North Carolina is rightly famous for its stunning mountains, unique shoreline and rolling Piedmont farmlands. The NC Sierra Club has worked since 1970 to protect air, water and land across our state from a wide range of pollution sources, such as industrial smokestacks, coal plants, and factory hog farm waste lagoons.

Our current priorities include:

  • A close-up view of hog waste being poured into a lagoon for storageAgricultural waste and waterways: North Carolina is the second-largest pork producer in the country. From unreported septic lagoon spills to groundwater contamination to unbearable fumes from the lagoon-and-sprayfield system of waste management, factory hog farms are tainting the air and water of our rural communities. We work with environmental and social justice allies to push for better, more advanced management of hog waste and the adoption of clean, renewable energy alternatives to biogas from farm waste ponds.
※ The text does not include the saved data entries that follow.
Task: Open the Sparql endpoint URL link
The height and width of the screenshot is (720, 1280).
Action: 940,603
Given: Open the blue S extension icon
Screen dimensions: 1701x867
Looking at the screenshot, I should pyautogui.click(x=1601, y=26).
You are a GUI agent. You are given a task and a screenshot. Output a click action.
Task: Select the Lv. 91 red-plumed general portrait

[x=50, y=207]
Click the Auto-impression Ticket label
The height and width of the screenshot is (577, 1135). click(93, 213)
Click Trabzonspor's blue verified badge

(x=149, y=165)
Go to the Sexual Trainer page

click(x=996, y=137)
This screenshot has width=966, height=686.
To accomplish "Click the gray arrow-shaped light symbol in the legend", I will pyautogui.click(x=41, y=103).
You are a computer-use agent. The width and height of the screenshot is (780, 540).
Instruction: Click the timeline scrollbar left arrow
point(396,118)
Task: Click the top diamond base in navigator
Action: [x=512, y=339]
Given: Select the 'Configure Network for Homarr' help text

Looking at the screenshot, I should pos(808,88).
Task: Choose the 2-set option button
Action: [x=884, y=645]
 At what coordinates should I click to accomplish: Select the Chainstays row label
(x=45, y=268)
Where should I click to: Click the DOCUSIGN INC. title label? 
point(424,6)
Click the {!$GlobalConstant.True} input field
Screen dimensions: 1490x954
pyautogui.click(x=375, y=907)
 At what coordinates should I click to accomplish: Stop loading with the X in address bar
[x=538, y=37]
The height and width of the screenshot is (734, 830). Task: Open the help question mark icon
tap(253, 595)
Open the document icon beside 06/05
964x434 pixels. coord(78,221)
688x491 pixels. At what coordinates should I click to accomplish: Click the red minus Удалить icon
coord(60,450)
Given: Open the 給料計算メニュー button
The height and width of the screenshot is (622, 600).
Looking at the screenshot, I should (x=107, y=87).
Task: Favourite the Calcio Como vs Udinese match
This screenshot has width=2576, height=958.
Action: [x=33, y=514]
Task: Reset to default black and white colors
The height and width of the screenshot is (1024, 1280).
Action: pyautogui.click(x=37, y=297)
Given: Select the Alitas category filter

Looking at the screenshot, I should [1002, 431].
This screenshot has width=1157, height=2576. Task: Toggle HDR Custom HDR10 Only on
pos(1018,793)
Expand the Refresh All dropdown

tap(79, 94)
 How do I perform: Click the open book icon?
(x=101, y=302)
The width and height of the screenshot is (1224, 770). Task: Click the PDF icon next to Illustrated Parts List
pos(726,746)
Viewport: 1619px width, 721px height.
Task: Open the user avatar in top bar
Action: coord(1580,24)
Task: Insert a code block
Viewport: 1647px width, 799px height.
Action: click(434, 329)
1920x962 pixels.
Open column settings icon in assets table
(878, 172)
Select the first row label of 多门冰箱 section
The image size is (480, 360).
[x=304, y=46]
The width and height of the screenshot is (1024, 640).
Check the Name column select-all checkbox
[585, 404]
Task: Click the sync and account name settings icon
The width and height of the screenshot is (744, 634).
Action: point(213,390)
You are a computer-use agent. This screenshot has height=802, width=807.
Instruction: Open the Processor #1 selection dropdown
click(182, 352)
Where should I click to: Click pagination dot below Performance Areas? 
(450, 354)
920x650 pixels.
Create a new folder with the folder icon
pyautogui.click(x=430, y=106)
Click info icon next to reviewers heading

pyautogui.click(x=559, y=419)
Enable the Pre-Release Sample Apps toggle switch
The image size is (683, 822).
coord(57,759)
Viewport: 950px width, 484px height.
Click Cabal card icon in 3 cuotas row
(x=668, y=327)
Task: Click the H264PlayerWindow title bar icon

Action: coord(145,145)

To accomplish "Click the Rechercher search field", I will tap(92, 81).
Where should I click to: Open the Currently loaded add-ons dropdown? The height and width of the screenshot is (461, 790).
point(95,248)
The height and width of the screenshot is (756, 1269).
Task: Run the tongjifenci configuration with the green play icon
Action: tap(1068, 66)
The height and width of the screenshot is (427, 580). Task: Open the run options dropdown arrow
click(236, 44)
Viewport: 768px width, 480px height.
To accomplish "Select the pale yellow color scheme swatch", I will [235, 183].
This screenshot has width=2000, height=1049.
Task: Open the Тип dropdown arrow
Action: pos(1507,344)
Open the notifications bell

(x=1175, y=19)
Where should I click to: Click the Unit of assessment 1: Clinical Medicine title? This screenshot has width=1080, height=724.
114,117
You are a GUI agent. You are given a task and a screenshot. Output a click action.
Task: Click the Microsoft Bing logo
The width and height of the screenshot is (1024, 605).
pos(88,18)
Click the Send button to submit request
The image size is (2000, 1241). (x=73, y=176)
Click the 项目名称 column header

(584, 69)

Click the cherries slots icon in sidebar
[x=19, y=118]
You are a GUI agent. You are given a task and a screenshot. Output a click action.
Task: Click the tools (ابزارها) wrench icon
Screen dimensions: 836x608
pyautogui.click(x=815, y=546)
  • Offshore drilling: We've been involved for years in the fight against offshore drilling. As part of the Don’t Drill NC coalition, we've pushed back against federal plans to allow seismic blasting and offshore drilling along our coast. Our most recent success was the Trump administration's 10-year moratorium, announced in 2020, on offshore oil development. We continue to work with allies to safeguard our coast from this threat and encourage offshore wind development instead.
  • Moving "Beyond Coal": The Sierra Club has long advocated for a transition away from dirty fuels. In North Carolina, we've zeroed in on Duke Energy's coal plants, where coal ash has been historically dumped in unlined, leaking pits near waterways. We've partnered with the Sierra Club's Beyond Coal campaign in our state to help close down dirty, antiquated coal plants. The campaign was a major player in demanding action after the 2014 Dan River coal ash spill, which resulted in passage of the NC Coal Ash Management Act, and, eventually, a legal settlement that called for Duke Energy to excavate all its North Carolina coal ash pits to move the ash to lined storage.
  • Airborne toxins: Our volunteers and staff work with local allies to keep an eye out for threats to clean air in North Carolina communities. In recent years, we rallied against proposed permits that would have allowed methyl bromide, a widely banned neurotoxin and powerful ozone depleter used in insect fumigation, to be released with minimal regulations near residential areas in Wilmington and nearby rural areas. As a result of two years of community pushback led by the N.C. Sierra Club, the N.C. Division of Air Quality developed regulations for existing and future permits to use the chemical.
  • Wood pellets: Multinational companies have zeroed in on North Carolina as a favored producer of timber that can be processed into wood pellets, which are burned to supply energy in other countries, notably Great Britain. But this multibillion-dollar industry - falsely touted as a "green" alternative to other carbon-emitting energy sources - is built on the destruction of our forest habitat and biodiversity, and on the backs of low-income communities of color where pellet factories are usually located. We're working with environmental and social justice allies to stop the industry's greenwashing and urge our state government to regulate it more strongly.